• 任務目標
請依據頁面摘錄回答:文中沿著哪兩個維度來探討協作推論?

• 頁面摘錄
▬▬▬▬▬▬▬▬▬▬
網絡環境下的大型語言模型:資源受限下的協作智慧
Large Language Models over Networks: Collaborative Intelligence under Resource Constraints
May 9, 2026
作者: Liangqi Yuan, Wenzhi Fang, Shiqiang Wang, H. Vincent Poor, Christopher G. Brinton
cs.AI
摘要
大型語言模型正逐步改變社會,驅動著從智慧型手機助理到自動駕駛等各類應用。然而,僅靠雲端的大型語言模型服務,無法滿足日益增長的新興應用場景,包括需在間歇性連線、亞秒級延遲預算、資料駐留限制,或持續高流量推論等條件下運作的應用。另一方面,在裝置端部署則受到有限的運算與記憶體資源所侷限。沒有任何單一端點能在所有應用情境中同時提供高品質服務。本文聚焦於協作智慧(collaborative intelligence)此一典範,即多個獨立的大型語言模型分散於裝置與雲端端點之間,透過自然語言或結構化訊息在任務層級進行協作。此類協作旨在跨越運算、記憶體、通訊及成本等網路層級的異質資源限制下,追求卓越的回應品質。我們將沿著兩個互補且可組合的維度來探討協作推論:垂直的裝置-雲端協作與水平的多智能體協作,這兩者在實務上可進一步結合成混合拓撲。接著,我們檢視如何學習協作,涵蓋路由策略的訓練以及大型語言模型間協作能力的發展。最後,我們指出未來的研究挑戰,包括在資源異質性下的擴展,以及可信賴的協作智慧。
English
Large language models (LLMs) are transforming society, powering applications from smartphone assistants to autonomous driving. Yet cloud-based LLM services alone cannot serve a growing class of applications, including those operating under intermittent connectivity, sub-second latency budgets, data-residency constraints, or sustained high-volume inference. On-device deployment is in turn constrained by limited computation and memory. No single endpoint can deliver high-quality service across this spectrum. This article focuses on collaborative intelligence, a paradigm in which multiple independent LLMs distributed across device and cloud endpoints collaborate at the task level through natural language or structured messages. Such collaboration strives for superior response quality under heterogeneous resource constraints spanning computation, memory, communication, and cost across network tiers. We present collaborative inference along two complementary and composable dimensions: vertical device-cloud collaboration and horizontal multi-agent collaboration, which can be combined into hybrid topologies in practice. We then examine learning to collaborate, addressing the training of routing policies and the development of cooperative capabilities among LLMs. Finally, we identify open research challenges including scaling under resource heterogeneity and trustworthy collaborative intelligence.
▬▬▬▬▬▬▬▬▬▬
已儲存的資料條目:
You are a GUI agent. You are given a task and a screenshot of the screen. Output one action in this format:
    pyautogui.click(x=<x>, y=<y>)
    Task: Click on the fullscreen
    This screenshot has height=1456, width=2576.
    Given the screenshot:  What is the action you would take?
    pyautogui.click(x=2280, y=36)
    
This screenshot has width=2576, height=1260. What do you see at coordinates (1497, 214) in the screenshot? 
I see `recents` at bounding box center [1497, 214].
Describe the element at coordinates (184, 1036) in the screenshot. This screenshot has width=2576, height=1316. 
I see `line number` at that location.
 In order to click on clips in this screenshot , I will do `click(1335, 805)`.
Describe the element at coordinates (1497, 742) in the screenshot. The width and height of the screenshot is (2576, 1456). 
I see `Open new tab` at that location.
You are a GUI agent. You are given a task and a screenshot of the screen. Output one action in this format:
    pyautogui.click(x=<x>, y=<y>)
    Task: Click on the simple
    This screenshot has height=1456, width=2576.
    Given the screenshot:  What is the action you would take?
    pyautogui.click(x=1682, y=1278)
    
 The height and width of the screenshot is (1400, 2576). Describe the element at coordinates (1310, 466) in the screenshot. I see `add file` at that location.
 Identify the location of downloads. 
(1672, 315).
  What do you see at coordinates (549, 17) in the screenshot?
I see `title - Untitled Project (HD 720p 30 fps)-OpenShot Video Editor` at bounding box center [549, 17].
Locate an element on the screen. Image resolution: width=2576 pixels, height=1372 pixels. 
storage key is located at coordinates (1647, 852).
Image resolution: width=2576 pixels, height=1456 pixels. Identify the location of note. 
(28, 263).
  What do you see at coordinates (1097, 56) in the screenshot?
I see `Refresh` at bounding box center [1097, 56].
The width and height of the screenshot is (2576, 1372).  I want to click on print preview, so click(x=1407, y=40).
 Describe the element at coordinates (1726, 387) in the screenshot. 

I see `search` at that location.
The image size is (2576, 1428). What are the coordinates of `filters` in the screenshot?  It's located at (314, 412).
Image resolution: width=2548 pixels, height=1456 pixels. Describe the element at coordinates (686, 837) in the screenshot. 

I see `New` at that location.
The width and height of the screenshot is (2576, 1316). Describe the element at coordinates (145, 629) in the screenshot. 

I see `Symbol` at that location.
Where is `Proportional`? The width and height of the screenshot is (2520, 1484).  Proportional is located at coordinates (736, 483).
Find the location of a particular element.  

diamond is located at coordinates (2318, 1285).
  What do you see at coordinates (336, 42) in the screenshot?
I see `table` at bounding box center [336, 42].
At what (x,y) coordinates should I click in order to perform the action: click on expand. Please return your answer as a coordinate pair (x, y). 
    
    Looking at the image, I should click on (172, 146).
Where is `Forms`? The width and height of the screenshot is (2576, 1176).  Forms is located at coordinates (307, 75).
▬▬▬▬▬▬▬▬▬▬
• 本題答案
垂直的裝置-雲端協作與水平的多智能體協作。